March 29, 2011

Thus Spake The Corn Flakes

There are those little moments that life sends us where we can’t help but laugh—for a lot of reasons.  And one of those moments came at me the other morning.  I sat at breakfast with my four year old who always astounds me with his ability to communicate thoughts, feelings, and perceptions.  His little motor mouth never stops moving, and I find myself working hard to really focus on

all his little thoughts.  I am smiling most of the day when he’s around because his honesty is refreshing, and he can put life in the most naked terms in about two seconds.  I relish in the workings of his busy and childish perspective.  My husband and I especially enjoy it because our older son has never been a child.  He was born at 102, and these little fresh moments are not his to share wide-eyed.

 Thus spake the corn flakes

I bought one of those big boxes of corn flakes because it was on sale, and my husband loves them.  And little C was enjoying the pictures on the box because I usually buy those organic boring cereals that show you the nutritious side of eating instead of the joys of buying the product, like big commercial cereals!  That’s the good stuff!  And on the back are a couple stopped on their bikes, helmets aboard their skulls, looking fit, mid-thirties and ready to take a refreshing bike ride—probably after their hearty breakfast INCLUDING an invigorating bowl of Corn Flakes!  My son asks me, “Where are their kids, mom?”  I run through my annoying, philosophical mind bend…  Well, that’s a good question.  He looks at a couple on a cereal box and automatically wonders where their kids are.  Interesting, and we don’t have many friends without kids, come to think of it.  

 

“Well, maybe they don’t have kids.  They must be very sad.”  I smiled slyly.  I really don’t know why I answered that way because I don’t really believe people must have children, nor do I really want my kids to think so linearly.  There are many ways to live life, and I don’t want them programmed.  And then I realize I should probably take a freaking chill pill because why do I even think about that whole “programming” thing over a comment about a Corn Flakes box?  But so be.  And then I think I was just being playful too, acknowledging that there would indeed be a dark abyss of sadness and loneliness if I didn’t have my boys.  Okay, you see why therapy can help people.  But me, I prefer to wallow in my crazy.  But still, you see why therapy can be helpful… 

 

And to top of this sundae of a conversation, my sweet little boy, with the earnest eyes, looks at me and say, “no, mom, they look really happy.” 

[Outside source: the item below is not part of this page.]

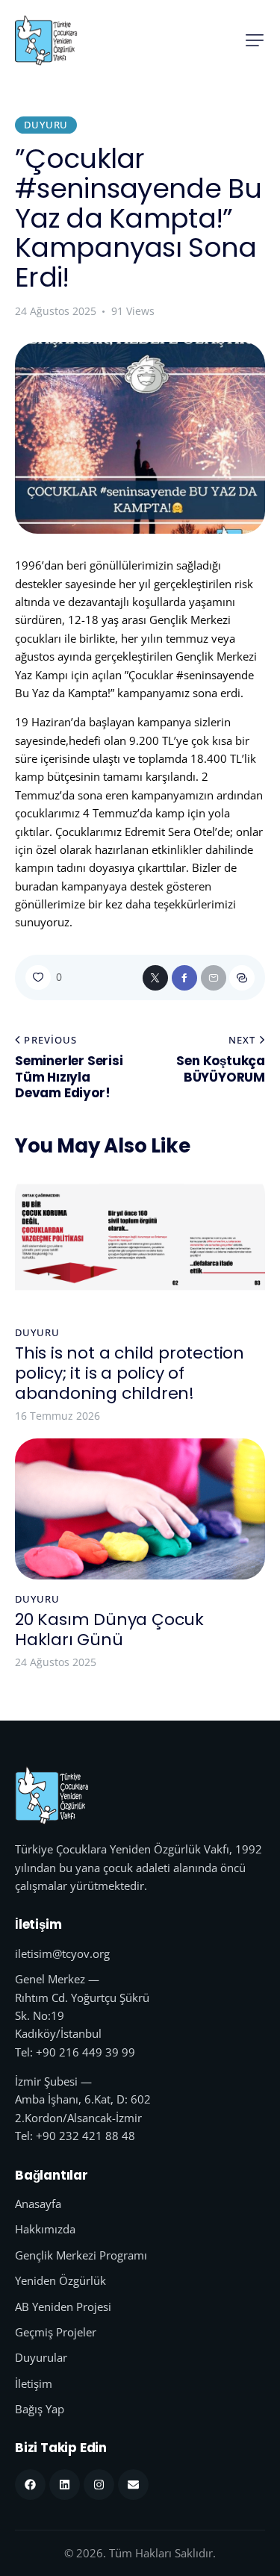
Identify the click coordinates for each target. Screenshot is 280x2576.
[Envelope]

And thus spake the corn flakes.  Is it possible?  Are there happy couples out there who eat bountiful bowls of cereal and ride about frivolously on bicycles without children?  And by happy, does that mean they are peaceful and calm, yellingless whilst they ride—not hearing whining or requests for snacks?  By really happy, would that imply that these people might have read the paper quietly before breakfast too or worked out every day this week or have jobs where they make lots of money and dress up every morning and go to happy hour in the evenings?  No, that couldn’t possibly be.  No, I am sure by happy, he meant, barely hanging on to the edge of that dark abyss I referred to, unknowingly missing out on the sleepless nights, runny noses, endless weekend birthday parties, play dates and story hours.  I am almost positive that by “happy”, he meant that these people would die sad and lonely and might even fall off their bikes and scrape their knees on the ride they are about to embark upon–childless.  Yep, that’s definitely what he meant.  I want to see some ragged people on those bikes, with pimples and dark circles!  That’s a much better ad!  And next to those virile looking peeps, I want to see children, lots and lots of small children!